The police force is only corrupt in the usual old-fashioned way, rather than being torn apart by privatization and civic unraveling. Headquarters seems decent, morale appears to be fine, and wounded officers end up in a hospital that resembles a high-end birthing center.
The smooth functioning extends even to the robots. The new movie's idea of a capitalist conspiracy is this: RoboCop, as a cyborg with a human face and brain, is intended to soften the American public's resistance to automated policing, so that his manufacturer, OmniCorp, can sell its existing models of war-bots on the domestic market.
In an off-key preamble to the movie, we see these fully automated machines patrolling the streets of American-occupied Tehran. Iranians desperately hate the robots, but it's not because of any defect in their operating. They're only oppressive because they carry out their orders so well.
The filmmakers have borrowed the name and basic design of the bigger war-bot, the towering bipedal ED-209, from the original movie. In the imagination of 1987, though, the ED-209 was dangerously incompetent, built with the goal of winning defense contracts whether it worked or not. That was the cynical state of the military-industrial complex then.
Now we get a robot that is able to correctly and instantaneously distinguish between hostile parties and noncombatants—a peculiar thing to extrapolate from the drone technology and tactics we're using in 2014. It feels less like an indictment of our current condition than an evasion. RoboCop's own weapon of first resort this time is a supercharged taser gun, so it's usually unclear, as he blasts away and bodies go flying, whether we're supposed to be watching death or mere incapacitation.

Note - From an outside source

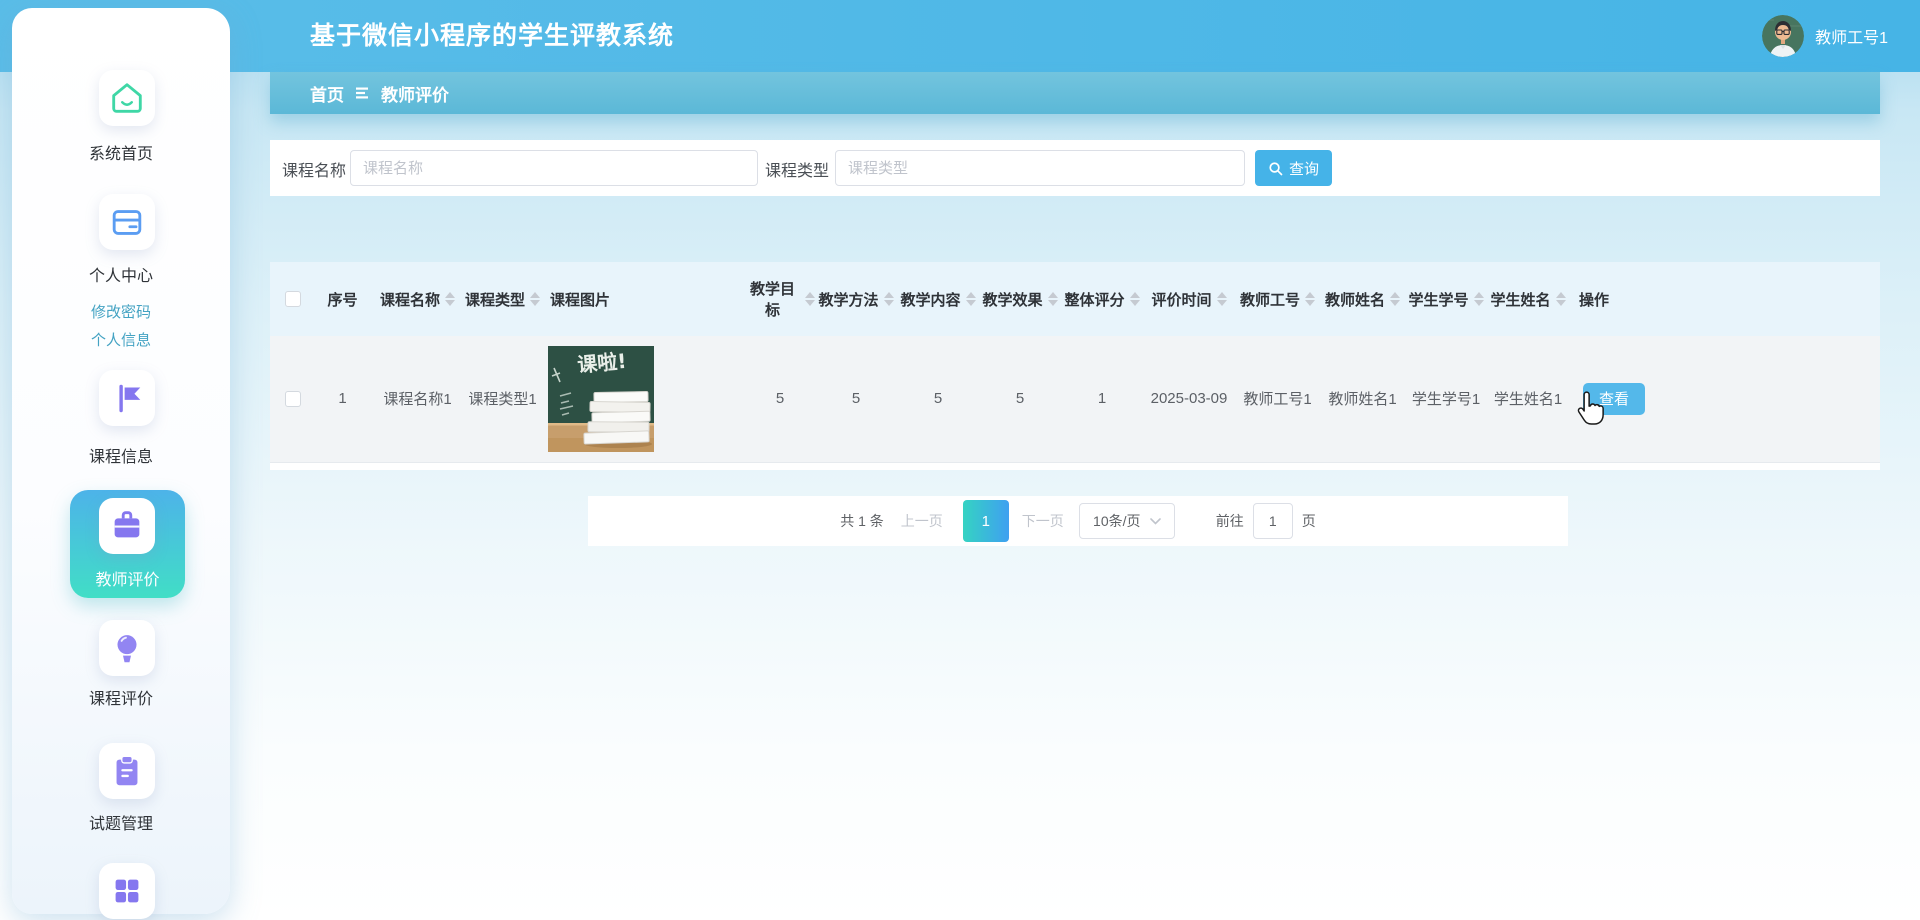 Image resolution: width=1920 pixels, height=920 pixels. I want to click on grid-icon, so click(127, 891).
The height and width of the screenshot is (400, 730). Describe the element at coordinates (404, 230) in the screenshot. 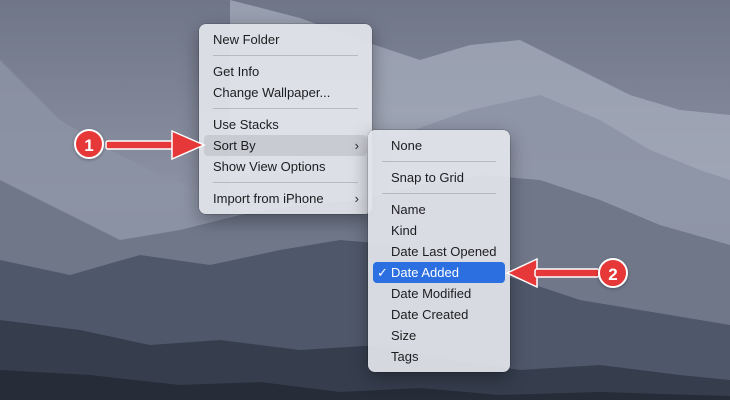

The audience isn't there to ask questions. The story has a supposedly political frame around it, in which Jackson, as a grandstanding Bill O'Reilly-type TV talker, uses his program segments to crusade for repeal of a domestic ban against OmniCorp's robots. The American people and their principled representatives in the Senate, you see, are against the automation of police work, unwilling to trust their own liberty to the shiny hands of the machines.

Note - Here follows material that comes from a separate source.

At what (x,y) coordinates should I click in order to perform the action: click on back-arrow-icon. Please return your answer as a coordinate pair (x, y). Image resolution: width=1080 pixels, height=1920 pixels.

The movie treats this as a real and significant conflict, without noticing that the technophobes and techophiles alike are missing the point. This RoboCop's real superpower isn't mechanical speed or strength or precision; it's that he has real-time access to the entire police database and the networked feed from every surveillance camera in the city. He interrupts his own public unveiling because his facial-recognition software has identified a wanted criminal in the crowd—immediate proof of cyborg superiority.

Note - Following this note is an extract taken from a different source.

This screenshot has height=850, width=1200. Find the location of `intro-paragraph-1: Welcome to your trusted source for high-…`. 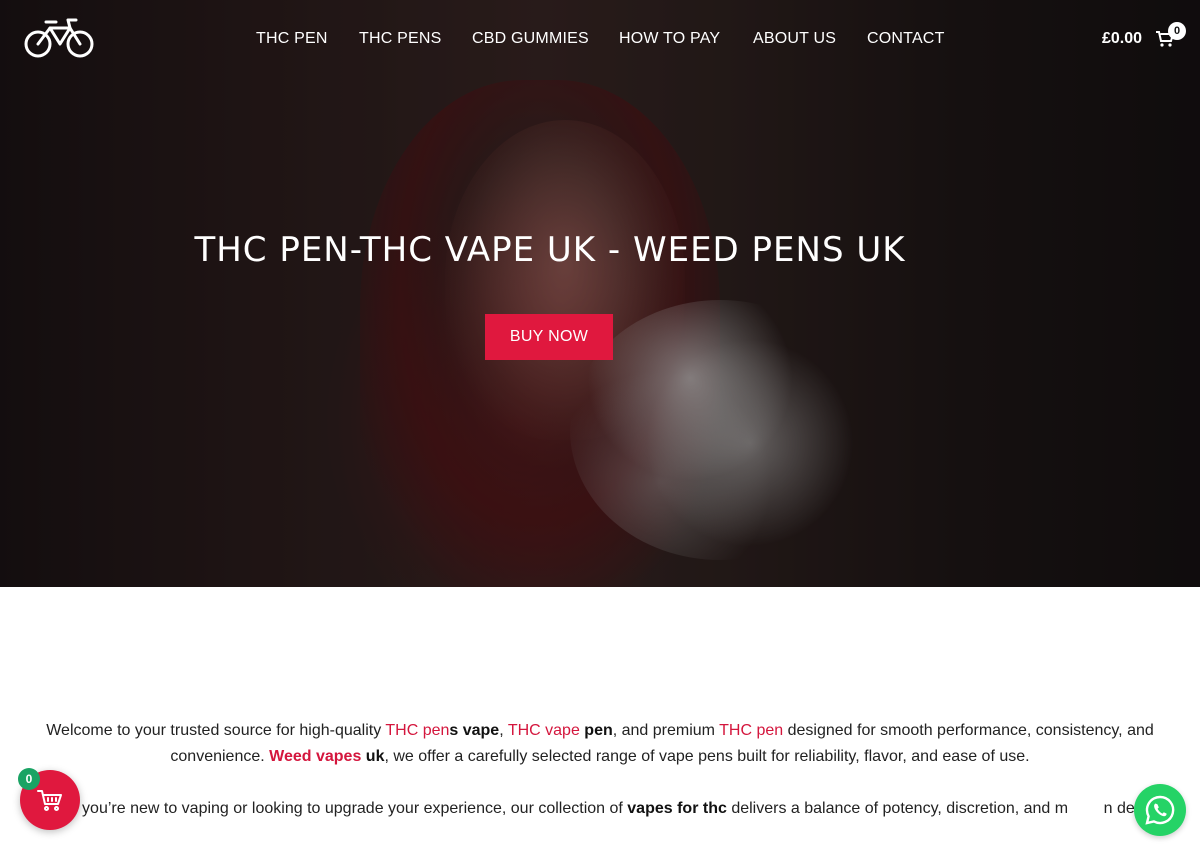

intro-paragraph-1: Welcome to your trusted source for high-… is located at coordinates (600, 744).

Is it, though? The same automated surveillance-and-processing chain could just as easily have relayed its findings to a human officer. Versions of such systems are currently in place, scanning faces and tracking suspicious patterns of movement, for humans to act on. While the movie frets over drones, our real-world security apparatus has already gone cyborg.
In another moment that acts like commentary but isn't, the head of OmniCorp—Michael Keaton, playing the role as Steve Jobs—overrules a focus group that had liked the silver body the company had initially given RoboCop. Borrowing directly from Jobs, he declares that the consumers do not know what they want until you show it to them. This RoboCop should be a menacing tactical black.
What's truly funny—and not funny at all—about the scene is that presumably some version of this conversation actually did take place, at MGM. The real product the bad guys at OmniCorp are marketing isn't RoboCop; it's RoboCop. We're not looking ahead to our idiot dystopia. We're living in it.